Acontece que a demagogia populista cavalgou bem a crise dos refugiados. Tendo a componente xenófoba sido acentuada. Aliás, o espanto e o medo perante milhões de refugiados nas nossas fronteiras, fez dela uma das forças motrizes do Brexit.
O medo é o catalisador que acelera a fabricação da fórmula populista. No início do outono, durante uma ação de campanha em Berlim, foi perguntado a um dos dirigentes da AfD alemã por que razão os alemães teriam tanto medo da vaga de refugiados. É que apesar de terem chegado muitos à Alemanha, não contribuíram para o aumento da criminalidade ou da pobreza.
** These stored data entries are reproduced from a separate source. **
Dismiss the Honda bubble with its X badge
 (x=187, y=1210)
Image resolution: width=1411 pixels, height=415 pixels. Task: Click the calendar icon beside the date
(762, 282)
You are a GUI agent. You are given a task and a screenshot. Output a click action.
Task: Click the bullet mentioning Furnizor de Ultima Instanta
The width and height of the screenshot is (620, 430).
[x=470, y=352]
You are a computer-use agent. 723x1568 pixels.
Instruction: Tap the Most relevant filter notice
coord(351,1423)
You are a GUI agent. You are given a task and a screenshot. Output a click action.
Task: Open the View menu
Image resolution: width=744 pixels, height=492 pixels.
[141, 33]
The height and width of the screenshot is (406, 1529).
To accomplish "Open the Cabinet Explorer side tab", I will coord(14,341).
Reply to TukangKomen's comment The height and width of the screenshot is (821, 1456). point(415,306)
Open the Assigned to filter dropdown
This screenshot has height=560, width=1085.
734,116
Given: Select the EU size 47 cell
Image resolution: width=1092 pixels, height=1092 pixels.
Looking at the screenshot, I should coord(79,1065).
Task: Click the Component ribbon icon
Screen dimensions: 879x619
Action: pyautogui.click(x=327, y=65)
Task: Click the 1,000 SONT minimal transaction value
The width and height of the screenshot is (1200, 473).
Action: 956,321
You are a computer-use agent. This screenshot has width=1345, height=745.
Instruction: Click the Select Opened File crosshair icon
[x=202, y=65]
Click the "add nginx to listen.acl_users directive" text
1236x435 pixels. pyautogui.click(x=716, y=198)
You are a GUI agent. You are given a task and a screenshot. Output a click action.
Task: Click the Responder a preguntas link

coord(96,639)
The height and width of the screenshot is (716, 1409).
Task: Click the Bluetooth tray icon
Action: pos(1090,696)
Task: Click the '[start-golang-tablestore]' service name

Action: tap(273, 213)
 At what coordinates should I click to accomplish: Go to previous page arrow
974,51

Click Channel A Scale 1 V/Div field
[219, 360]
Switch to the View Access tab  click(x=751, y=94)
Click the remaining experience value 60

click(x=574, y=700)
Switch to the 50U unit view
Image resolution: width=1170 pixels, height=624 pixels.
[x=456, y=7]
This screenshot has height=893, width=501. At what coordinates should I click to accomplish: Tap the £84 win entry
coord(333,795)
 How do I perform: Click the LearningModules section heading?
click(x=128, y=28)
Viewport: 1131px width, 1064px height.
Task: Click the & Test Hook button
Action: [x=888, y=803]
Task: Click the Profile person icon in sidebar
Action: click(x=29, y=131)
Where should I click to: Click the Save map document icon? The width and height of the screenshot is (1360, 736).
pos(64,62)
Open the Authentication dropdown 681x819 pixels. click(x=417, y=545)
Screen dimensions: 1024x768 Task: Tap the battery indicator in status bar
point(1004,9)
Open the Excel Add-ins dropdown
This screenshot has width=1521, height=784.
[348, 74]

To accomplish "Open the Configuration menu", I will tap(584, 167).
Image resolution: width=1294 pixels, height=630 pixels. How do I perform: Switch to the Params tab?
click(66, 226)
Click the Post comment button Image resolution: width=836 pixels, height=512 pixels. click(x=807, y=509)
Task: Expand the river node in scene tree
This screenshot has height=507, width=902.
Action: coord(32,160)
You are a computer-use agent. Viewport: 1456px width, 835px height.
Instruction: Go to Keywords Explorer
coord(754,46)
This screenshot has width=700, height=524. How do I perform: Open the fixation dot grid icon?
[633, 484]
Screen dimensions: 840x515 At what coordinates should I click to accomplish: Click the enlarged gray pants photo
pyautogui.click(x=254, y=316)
“A perceção é a realidade”, respondeu Georg Pazderski. “O que as pessoas sentem é o que percecionam como realidade. E atualmente os nossos cidadãos sentem-se mal e inseguros”, disse, citado pela revista Time.
Num estudo intitulado Perigos da Perceção, o grupo de investigação britânico Ipsos MORI concluiu que os europeus tendem a sobrestimar o número de estrangeiros residentes. Assim, em média, os alemães pensam que 26% da população do país é estrangeira. Na realidade são 12 por cento.
Os resultados eleitorais dos populistas alimentam-se do medo. O que está a deixar os partidos tradicionais sem respostas. É muito mais fácil incutir receios do que dissipá-los. E não têm como contrariar as forças emocionais desencadeadas pela extrema-direita, com argumentos racionais.